THE government has been urged to allow heroin addicts to take the Class A drug under medical supervision by Burnley MP Julie Cooper.

The Labour health spokeswoman said ‘supervised consumption rooms’ could cut overdoses, deaths and crime.

She was speaking in a special Westminster debate on drug treatment services.

Mrs Cooper told junior health minister Seema Kennedy: “While other countries move increasingly to a public health approach to drug use, the instinct in the UK is to criminalise addicts.

“Both supervised consumption rooms and heroin-assisted treatments are possible ways to effect some positive changes. Supervised consumption rooms reduce the risk of disease transmission, prevent overdose and also present an opportunity to refer users to appropriate addiction services.

“Heroin-assisted treatment allows for the provision of pharmacological heroin to dependent individuals who have not responded to other treatments, and involves patients receiving heroin in a clinical setting from a doctor under strict controls.

“That has many benefits. It reduces the use of street heroin, which can be of dubious quality and variable strength. It takes away the need for criminal drug dealers, who are preying on vulnerable people and profiting from their addictions. It gets addicts into treatment. It stops desperate addicts resorting to criminal activity to fund their addiction.
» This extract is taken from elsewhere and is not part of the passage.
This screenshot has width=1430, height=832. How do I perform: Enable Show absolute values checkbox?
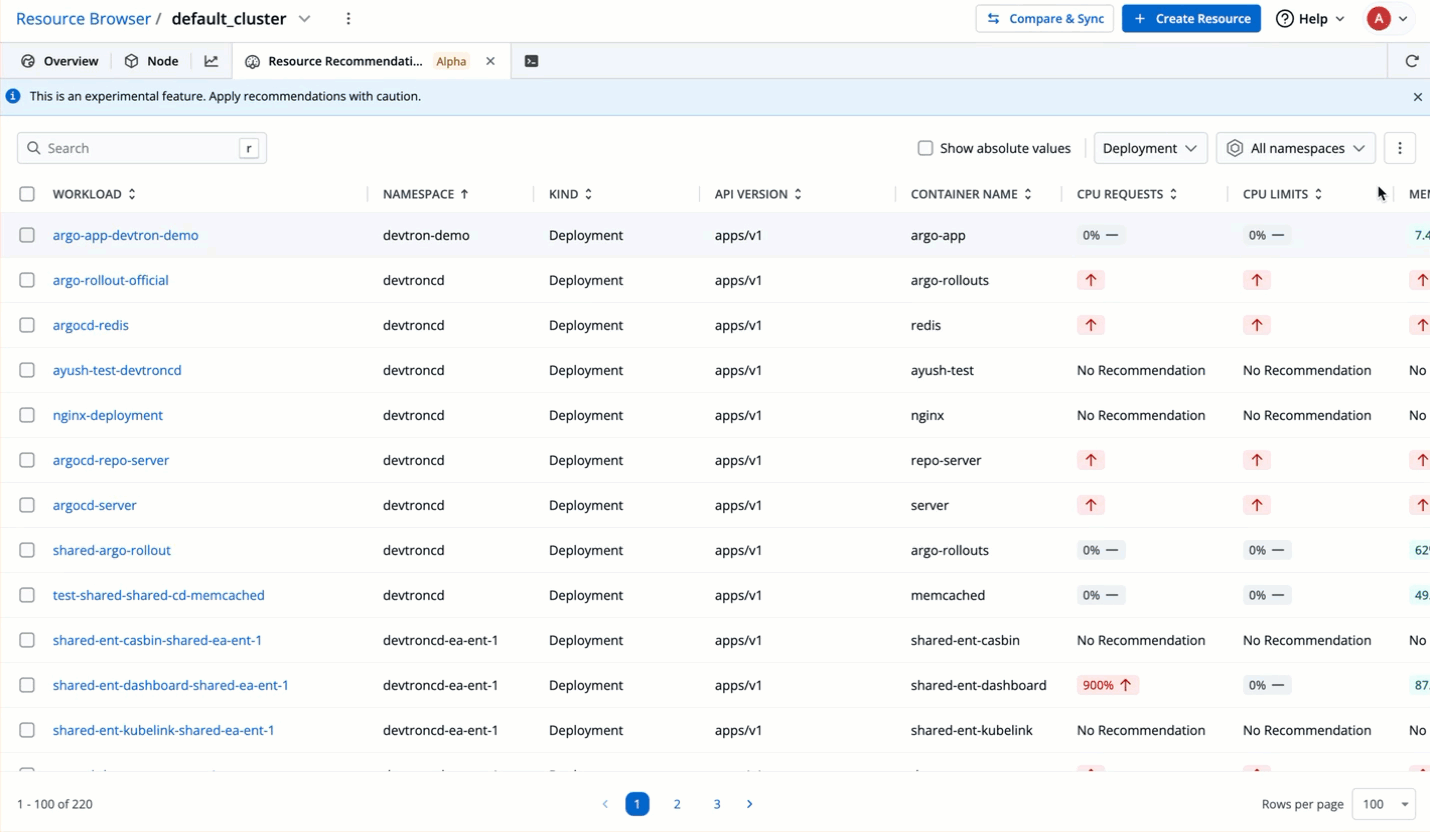(926, 148)
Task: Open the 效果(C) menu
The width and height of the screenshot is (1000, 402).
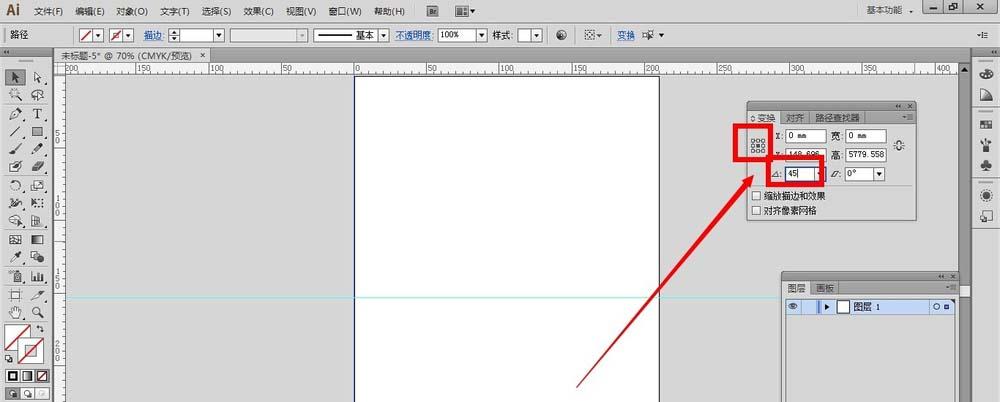Action: point(258,11)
It improves access to recovery services, HIV treatments and services to address adverse life circumstances. As the police remind us, it also stops drug-taking in open spaces in the community and protects the wider public from contact with used needles.”
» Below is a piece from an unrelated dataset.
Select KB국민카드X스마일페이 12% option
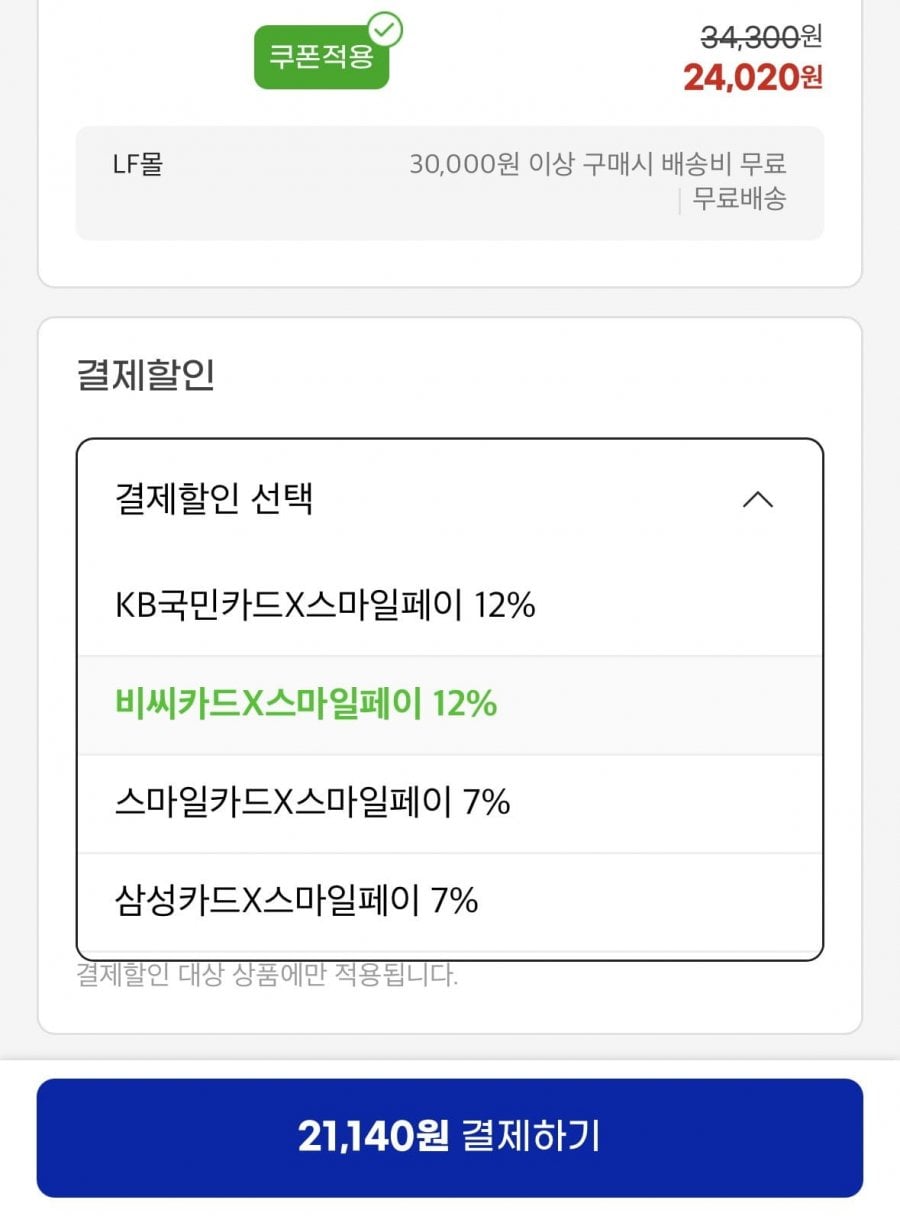The height and width of the screenshot is (1216, 900). (450, 606)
Mrs Kennedy told her: “You talked about the international evidence that drug consumption rooms can be effective at addressing public nuisance issues and health risks for users and for the wider public. There is a risk that such facilities would be introduced at the expense of other more relevant, evidence-based drug services for local areas. There is currently no legal framework for the provision of drug consumption rooms.”

Mrs Cooper said afterwards: “I am not advocating the legalisation of Class A drugs but proposing treatment for addicts rather than criminalisation.”